TASK OBJECTIVE
Please copy every line of the listing below that contains the word "icon". Match case exactly.
==== RECORDS FOR THE TASK
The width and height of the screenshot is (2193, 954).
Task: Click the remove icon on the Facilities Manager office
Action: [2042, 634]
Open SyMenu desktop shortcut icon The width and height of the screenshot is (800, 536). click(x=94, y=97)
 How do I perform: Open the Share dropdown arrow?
========
==== RECORDS FOR THE TASK
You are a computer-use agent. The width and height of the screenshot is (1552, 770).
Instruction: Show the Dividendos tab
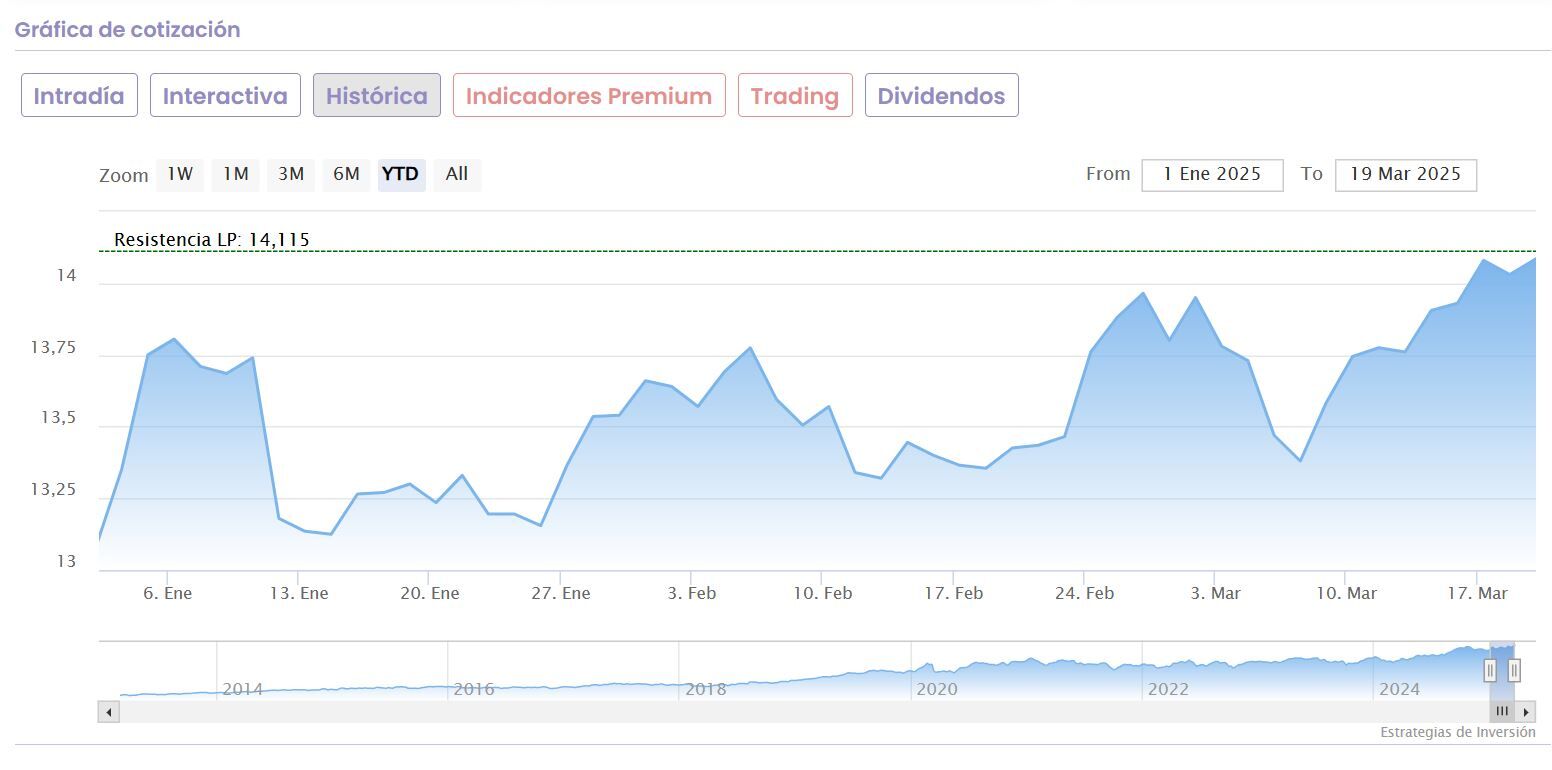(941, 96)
========
EXERCISE OUTPUT
Task: Click the remove icon on the Facilities Manager office
Open SyMenu desktop shortcut icon The width and height of the screenshot is (800, 536). click(x=94, y=97)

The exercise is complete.